BEGIN Data for processing
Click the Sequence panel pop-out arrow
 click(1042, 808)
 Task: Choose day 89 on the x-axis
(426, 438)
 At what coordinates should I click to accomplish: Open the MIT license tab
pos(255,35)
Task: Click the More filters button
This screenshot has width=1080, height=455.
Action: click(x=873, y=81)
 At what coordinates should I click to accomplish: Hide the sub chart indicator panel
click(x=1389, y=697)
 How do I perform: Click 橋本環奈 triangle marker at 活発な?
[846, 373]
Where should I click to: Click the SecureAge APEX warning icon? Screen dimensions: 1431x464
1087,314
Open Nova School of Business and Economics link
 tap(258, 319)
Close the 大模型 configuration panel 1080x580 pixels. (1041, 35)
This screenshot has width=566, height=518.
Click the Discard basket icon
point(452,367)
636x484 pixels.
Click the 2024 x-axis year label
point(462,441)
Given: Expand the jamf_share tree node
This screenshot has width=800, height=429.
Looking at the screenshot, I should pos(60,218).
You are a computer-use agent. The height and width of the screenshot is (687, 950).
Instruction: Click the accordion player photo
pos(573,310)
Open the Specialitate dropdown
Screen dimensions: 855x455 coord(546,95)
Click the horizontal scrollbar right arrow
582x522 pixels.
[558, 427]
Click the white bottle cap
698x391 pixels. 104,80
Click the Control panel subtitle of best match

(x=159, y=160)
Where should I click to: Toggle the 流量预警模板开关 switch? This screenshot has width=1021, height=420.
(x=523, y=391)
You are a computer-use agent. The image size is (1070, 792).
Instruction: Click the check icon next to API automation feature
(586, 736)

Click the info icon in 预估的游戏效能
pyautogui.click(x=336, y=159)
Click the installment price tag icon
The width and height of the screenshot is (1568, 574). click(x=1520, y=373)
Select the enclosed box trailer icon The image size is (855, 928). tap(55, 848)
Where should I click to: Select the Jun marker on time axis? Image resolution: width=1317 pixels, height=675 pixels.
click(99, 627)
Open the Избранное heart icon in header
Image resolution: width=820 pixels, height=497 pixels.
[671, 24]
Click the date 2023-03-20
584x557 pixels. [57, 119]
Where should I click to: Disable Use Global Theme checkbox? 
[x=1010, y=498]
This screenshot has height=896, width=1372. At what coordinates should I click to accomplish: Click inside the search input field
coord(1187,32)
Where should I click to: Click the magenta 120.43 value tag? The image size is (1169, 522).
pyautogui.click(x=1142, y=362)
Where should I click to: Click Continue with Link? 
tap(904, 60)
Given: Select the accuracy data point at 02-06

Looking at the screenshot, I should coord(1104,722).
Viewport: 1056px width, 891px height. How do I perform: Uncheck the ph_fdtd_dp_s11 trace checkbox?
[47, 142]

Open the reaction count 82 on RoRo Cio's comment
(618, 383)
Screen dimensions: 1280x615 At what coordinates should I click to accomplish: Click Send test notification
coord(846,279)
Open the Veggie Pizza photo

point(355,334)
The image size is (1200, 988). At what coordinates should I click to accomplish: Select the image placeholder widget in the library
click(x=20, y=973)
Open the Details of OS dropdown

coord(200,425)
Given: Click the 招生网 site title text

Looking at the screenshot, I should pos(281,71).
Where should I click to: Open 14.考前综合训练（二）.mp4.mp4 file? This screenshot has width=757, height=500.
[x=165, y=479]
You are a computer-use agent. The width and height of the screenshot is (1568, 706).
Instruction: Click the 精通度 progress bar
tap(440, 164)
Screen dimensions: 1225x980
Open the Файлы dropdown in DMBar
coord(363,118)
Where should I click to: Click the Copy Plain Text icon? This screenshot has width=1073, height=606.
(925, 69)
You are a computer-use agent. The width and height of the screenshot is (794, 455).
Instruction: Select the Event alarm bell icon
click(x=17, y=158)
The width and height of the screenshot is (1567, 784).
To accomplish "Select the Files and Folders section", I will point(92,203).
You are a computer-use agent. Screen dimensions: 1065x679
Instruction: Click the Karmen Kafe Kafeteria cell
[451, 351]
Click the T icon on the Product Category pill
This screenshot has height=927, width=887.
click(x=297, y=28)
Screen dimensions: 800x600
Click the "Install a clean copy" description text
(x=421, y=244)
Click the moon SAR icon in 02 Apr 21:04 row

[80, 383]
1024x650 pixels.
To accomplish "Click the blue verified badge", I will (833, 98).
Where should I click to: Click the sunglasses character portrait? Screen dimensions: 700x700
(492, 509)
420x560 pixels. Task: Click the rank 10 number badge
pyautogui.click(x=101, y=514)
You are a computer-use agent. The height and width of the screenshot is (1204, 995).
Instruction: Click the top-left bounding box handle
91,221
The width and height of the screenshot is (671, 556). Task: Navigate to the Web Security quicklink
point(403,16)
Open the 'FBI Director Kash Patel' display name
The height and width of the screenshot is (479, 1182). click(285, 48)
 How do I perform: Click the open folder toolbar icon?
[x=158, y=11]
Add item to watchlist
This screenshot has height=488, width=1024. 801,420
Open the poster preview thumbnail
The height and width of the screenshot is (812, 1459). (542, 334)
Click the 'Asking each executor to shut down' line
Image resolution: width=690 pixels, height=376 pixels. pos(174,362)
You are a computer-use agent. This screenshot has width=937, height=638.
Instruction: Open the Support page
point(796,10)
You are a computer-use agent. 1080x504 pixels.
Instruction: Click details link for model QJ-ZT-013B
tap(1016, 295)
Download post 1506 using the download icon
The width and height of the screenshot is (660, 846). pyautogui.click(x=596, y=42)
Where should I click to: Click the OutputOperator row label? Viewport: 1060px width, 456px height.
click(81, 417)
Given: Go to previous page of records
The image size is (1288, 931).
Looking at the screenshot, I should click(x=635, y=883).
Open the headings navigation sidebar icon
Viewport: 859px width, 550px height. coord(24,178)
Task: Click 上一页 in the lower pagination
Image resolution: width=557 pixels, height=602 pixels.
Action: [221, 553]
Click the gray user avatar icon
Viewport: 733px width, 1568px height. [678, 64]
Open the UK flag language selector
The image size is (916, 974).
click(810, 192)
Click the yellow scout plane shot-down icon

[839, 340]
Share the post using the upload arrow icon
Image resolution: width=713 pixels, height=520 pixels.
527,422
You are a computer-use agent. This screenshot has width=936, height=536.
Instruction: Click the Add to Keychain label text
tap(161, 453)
END Data for processing
_Brief_: Return the full data, every line of it, with nothing altered.

_Result below_:
Click the Sequence panel pop-out arrow
 click(1042, 808)
 Task: Choose day 89 on the x-axis
(426, 438)
 At what coordinates should I click to accomplish: Open the MIT license tab
pos(255,35)
Task: Click the More filters button
This screenshot has width=1080, height=455.
Action: click(x=873, y=81)
 At what coordinates should I click to accomplish: Hide the sub chart indicator panel
click(x=1389, y=697)
 How do I perform: Click 橋本環奈 triangle marker at 活発な?
[846, 373]
Where should I click to: Click the SecureAge APEX warning icon? Screen dimensions: 1431x464
1087,314
Open Nova School of Business and Economics link
 tap(258, 319)
Close the 大模型 configuration panel 1080x580 pixels. (1041, 35)
This screenshot has width=566, height=518.
Click the Discard basket icon
point(452,367)
636x484 pixels.
Click the 2024 x-axis year label
point(462,441)
Given: Expand the jamf_share tree node
This screenshot has width=800, height=429.
Looking at the screenshot, I should pos(60,218).
You are a computer-use agent. The height and width of the screenshot is (687, 950).
Instruction: Click the accordion player photo
pos(573,310)
Open the Specialitate dropdown
Screen dimensions: 855x455 coord(546,95)
Click the horizontal scrollbar right arrow
582x522 pixels.
[558, 427]
Click the white bottle cap
698x391 pixels. 104,80
Click the Control panel subtitle of best match

(x=159, y=160)
Where should I click to: Toggle the 流量预警模板开关 switch? This screenshot has width=1021, height=420.
(x=523, y=391)
You are a computer-use agent. The image size is (1070, 792).
Instruction: Click the check icon next to API automation feature
(586, 736)

Click the info icon in 预估的游戏效能
pyautogui.click(x=336, y=159)
Click the installment price tag icon
The width and height of the screenshot is (1568, 574). click(x=1520, y=373)
Select the enclosed box trailer icon The image size is (855, 928). tap(55, 848)
Where should I click to: Select the Jun marker on time axis? Image resolution: width=1317 pixels, height=675 pixels.
click(99, 627)
Open the Избранное heart icon in header
Image resolution: width=820 pixels, height=497 pixels.
[671, 24]
Click the date 2023-03-20
584x557 pixels. [57, 119]
Where should I click to: Disable Use Global Theme checkbox? 
[x=1010, y=498]
This screenshot has height=896, width=1372. At what coordinates should I click to accomplish: Click inside the search input field
coord(1187,32)
Where should I click to: Click the magenta 120.43 value tag? The image size is (1169, 522).
pyautogui.click(x=1142, y=362)
Where should I click to: Click Continue with Link? 
tap(904, 60)
Given: Select the accuracy data point at 02-06

Looking at the screenshot, I should coord(1104,722).
Viewport: 1056px width, 891px height. How do I perform: Uncheck the ph_fdtd_dp_s11 trace checkbox?
[47, 142]

Open the reaction count 82 on RoRo Cio's comment
(618, 383)
Screen dimensions: 1280x615 At what coordinates should I click to accomplish: Click Send test notification
coord(846,279)
Open the Veggie Pizza photo

point(355,334)
The image size is (1200, 988). At what coordinates should I click to accomplish: Select the image placeholder widget in the library
click(x=20, y=973)
Open the Details of OS dropdown

coord(200,425)
Given: Click the 招生网 site title text

Looking at the screenshot, I should pos(281,71).
Where should I click to: Open 14.考前综合训练（二）.mp4.mp4 file? This screenshot has width=757, height=500.
[x=165, y=479]
You are a computer-use agent. The width and height of the screenshot is (1568, 706).
Instruction: Click the 精通度 progress bar
tap(440, 164)
Screen dimensions: 1225x980
Open the Файлы dropdown in DMBar
coord(363,118)
Where should I click to: Click the Copy Plain Text icon? This screenshot has width=1073, height=606.
(925, 69)
You are a computer-use agent. The width and height of the screenshot is (794, 455).
Instruction: Select the Event alarm bell icon
click(x=17, y=158)
The width and height of the screenshot is (1567, 784).
To accomplish "Select the Files and Folders section", I will point(92,203).
You are a computer-use agent. Screen dimensions: 1065x679
Instruction: Click the Karmen Kafe Kafeteria cell
[451, 351]
Click the T icon on the Product Category pill
This screenshot has height=927, width=887.
click(x=297, y=28)
Screen dimensions: 800x600
Click the "Install a clean copy" description text
(x=421, y=244)
Click the moon SAR icon in 02 Apr 21:04 row

[80, 383]
1024x650 pixels.
To accomplish "Click the blue verified badge", I will (833, 98).
Where should I click to: Click the sunglasses character portrait? Screen dimensions: 700x700
(492, 509)
420x560 pixels. Task: Click the rank 10 number badge
pyautogui.click(x=101, y=514)
You are a computer-use agent. The height and width of the screenshot is (1204, 995).
Instruction: Click the top-left bounding box handle
91,221
The width and height of the screenshot is (671, 556). Task: Navigate to the Web Security quicklink
point(403,16)
Open the 'FBI Director Kash Patel' display name
The height and width of the screenshot is (479, 1182). click(285, 48)
 How do I perform: Click the open folder toolbar icon?
[x=158, y=11]
Add item to watchlist
This screenshot has height=488, width=1024. 801,420
Open the poster preview thumbnail
The height and width of the screenshot is (812, 1459). (542, 334)
Click the 'Asking each executor to shut down' line
Image resolution: width=690 pixels, height=376 pixels. pos(174,362)
You are a computer-use agent. This screenshot has width=937, height=638.
Instruction: Open the Support page
point(796,10)
You are a computer-use agent. 1080x504 pixels.
Instruction: Click details link for model QJ-ZT-013B
tap(1016, 295)
Download post 1506 using the download icon
The width and height of the screenshot is (660, 846). pyautogui.click(x=596, y=42)
Where should I click to: Click the OutputOperator row label? Viewport: 1060px width, 456px height.
click(81, 417)
Given: Go to previous page of records
The image size is (1288, 931).
Looking at the screenshot, I should click(x=635, y=883).
Open the headings navigation sidebar icon
Viewport: 859px width, 550px height. coord(24,178)
Task: Click 上一页 in the lower pagination
Image resolution: width=557 pixels, height=602 pixels.
Action: [221, 553]
Click the gray user avatar icon
Viewport: 733px width, 1568px height. [678, 64]
Open the UK flag language selector
The image size is (916, 974).
click(810, 192)
Click the yellow scout plane shot-down icon

[839, 340]
Share the post using the upload arrow icon
Image resolution: width=713 pixels, height=520 pixels.
527,422
You are a computer-use agent. This screenshot has width=936, height=536.
Instruction: Click the Add to Keychain label text
tap(161, 453)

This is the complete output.